Die Schweiz beschränkt meine Mobilität. Weil sie so kleinräumig ist. Wer in Olten lebt, kann in diversen Lebenswirklichkeiten sich verwirklichen. Ich kann problemlos in Zürich arbeiten, in Bern feiern und in Basel lieben. Und ich kann gleichzeitig in Olten eine secure base festigen, wo ich mich zurückziehen kann.

Ich muss mich nicht total entscheiden, entweder einem Beruf oder einer Liebe oder einem Studium bedingungslos zu folgen. Ich kann alle Ziele gleichzeitig vom selben Ort erfüllen. Ich kann mich gleichzeitig in unterschiedlichsten Kreisen bewegen und interagieren. Ich kann diese Kreise wie bei G+ sogar überschneiden lassen.

Das hat Vorteile. Das macht mich multifunktionaler, multipotentialer.

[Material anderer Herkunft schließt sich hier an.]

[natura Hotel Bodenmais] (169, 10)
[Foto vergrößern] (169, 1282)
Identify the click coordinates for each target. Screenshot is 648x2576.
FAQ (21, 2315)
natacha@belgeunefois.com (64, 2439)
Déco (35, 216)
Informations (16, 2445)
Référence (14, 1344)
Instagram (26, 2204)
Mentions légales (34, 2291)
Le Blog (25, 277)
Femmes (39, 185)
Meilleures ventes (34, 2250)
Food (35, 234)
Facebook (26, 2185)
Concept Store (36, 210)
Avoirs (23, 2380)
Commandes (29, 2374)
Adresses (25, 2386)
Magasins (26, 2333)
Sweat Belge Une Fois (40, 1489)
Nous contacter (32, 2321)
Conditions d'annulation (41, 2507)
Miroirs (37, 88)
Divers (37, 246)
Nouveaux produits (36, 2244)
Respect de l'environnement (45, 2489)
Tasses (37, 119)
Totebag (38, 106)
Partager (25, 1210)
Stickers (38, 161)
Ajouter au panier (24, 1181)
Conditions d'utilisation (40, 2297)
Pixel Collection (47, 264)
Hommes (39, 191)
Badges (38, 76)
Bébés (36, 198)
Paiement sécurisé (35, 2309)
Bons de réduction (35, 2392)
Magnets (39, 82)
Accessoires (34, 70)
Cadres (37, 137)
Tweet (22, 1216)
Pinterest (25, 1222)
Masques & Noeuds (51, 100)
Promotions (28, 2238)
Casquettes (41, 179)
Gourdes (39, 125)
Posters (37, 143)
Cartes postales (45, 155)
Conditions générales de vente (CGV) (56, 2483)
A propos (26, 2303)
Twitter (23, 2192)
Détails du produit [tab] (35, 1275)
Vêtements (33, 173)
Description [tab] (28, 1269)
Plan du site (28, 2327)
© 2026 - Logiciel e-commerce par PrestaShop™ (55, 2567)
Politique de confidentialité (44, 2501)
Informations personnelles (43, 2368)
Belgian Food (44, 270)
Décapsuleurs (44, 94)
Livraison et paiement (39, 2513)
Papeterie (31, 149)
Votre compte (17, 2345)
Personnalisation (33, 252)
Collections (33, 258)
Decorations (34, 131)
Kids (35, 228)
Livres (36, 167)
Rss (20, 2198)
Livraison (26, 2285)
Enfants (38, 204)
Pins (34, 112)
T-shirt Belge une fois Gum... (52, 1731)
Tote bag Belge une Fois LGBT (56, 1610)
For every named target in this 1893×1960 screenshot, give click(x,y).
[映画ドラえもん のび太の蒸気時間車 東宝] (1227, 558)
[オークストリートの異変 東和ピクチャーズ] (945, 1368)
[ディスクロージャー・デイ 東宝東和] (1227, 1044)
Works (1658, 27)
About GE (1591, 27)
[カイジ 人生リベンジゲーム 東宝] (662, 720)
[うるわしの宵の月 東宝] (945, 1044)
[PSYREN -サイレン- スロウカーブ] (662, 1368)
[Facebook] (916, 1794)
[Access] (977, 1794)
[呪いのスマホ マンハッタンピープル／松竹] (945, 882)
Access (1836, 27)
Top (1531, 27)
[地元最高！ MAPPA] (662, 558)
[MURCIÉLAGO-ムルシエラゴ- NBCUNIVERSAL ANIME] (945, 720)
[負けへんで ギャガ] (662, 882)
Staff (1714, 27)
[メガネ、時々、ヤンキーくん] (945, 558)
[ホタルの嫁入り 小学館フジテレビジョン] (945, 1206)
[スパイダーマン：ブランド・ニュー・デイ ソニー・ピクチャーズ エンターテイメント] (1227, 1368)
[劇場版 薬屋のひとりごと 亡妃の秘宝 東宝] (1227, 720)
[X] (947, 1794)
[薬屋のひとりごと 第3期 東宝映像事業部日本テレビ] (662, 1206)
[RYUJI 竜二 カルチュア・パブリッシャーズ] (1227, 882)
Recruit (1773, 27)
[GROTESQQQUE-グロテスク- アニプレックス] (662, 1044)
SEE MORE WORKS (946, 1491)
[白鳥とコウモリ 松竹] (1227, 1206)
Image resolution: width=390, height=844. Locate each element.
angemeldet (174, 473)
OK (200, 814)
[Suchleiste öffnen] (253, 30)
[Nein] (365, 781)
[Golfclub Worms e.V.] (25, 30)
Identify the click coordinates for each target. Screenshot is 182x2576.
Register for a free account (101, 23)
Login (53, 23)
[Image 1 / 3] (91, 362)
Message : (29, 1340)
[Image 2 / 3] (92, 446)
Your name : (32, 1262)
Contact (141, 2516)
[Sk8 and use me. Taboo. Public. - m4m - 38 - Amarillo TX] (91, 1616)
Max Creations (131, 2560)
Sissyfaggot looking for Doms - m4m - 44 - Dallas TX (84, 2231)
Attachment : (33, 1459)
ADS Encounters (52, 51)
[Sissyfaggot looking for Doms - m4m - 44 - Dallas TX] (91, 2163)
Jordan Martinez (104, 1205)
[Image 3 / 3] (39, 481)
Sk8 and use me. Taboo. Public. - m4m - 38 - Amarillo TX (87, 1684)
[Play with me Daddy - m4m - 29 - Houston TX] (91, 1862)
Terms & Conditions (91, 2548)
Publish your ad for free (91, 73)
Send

Das macht mich flexibler und anpassungsfähiger. Das macht mich agiler. Agiler leben. Aber das hat auch Nachteile. Ich werde weniger mit dem Unbekannten konfrontiert. Ich war noch nie herausgefordert, ein komplett neues Leben in einer komplett fremden Stadt zu etablieren.

Weil ich muss mich weniger behaupten, weil ich alle Lebenswirklichkeiten jederzeit konsumieren kann. In Deutschland hingegen schwärmt die Jugend nach dem Abitur quer durchs Land. Und rotiert nochmals für den ersten Beruf. Die Menschen konsolidieren sich in den gross-attraktiven Zentren.

In der putzigen Schweiz allerdings können Bekannte in Zürich wohnen und sind weiterhin gute Bekannte, weil stets zugänglich und erreichbar. Vor allem und insbesondere aus einer privilegierten Oltner Perspektive. Niemand ist gezwungen, einen komplett neuen Bekanntenkreis zu schaffen.

Was verursacht diese mangelnde Mobilität in und mit mir? Sie versprüht eine gewisse Gemütlichkeit und Entspanntheit. Sie beruhigt mich. Sie stabilisiert meine Beziehungen. Sie hemmt meinen Reisedrang. Aber gleichzeitig verringert sie meine Wettbewerbsfähigkeit. Weil trotz all dem ich weiterhin in Olten mich konzentriere.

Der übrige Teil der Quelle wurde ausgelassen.